**Task instructions:** List each line of the data in which the string "axis" appears.

*** Opening Material provided ***

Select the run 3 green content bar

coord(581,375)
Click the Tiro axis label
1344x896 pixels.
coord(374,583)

*** Closing Material provided ***
*** Opening Material provided ***

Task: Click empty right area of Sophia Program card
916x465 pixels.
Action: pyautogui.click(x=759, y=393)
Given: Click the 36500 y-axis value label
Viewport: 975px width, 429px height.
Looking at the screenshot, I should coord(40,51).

*** Closing Material provided ***

**Written response:**
Click the Tiro axis label
Given: Click the 36500 y-axis value label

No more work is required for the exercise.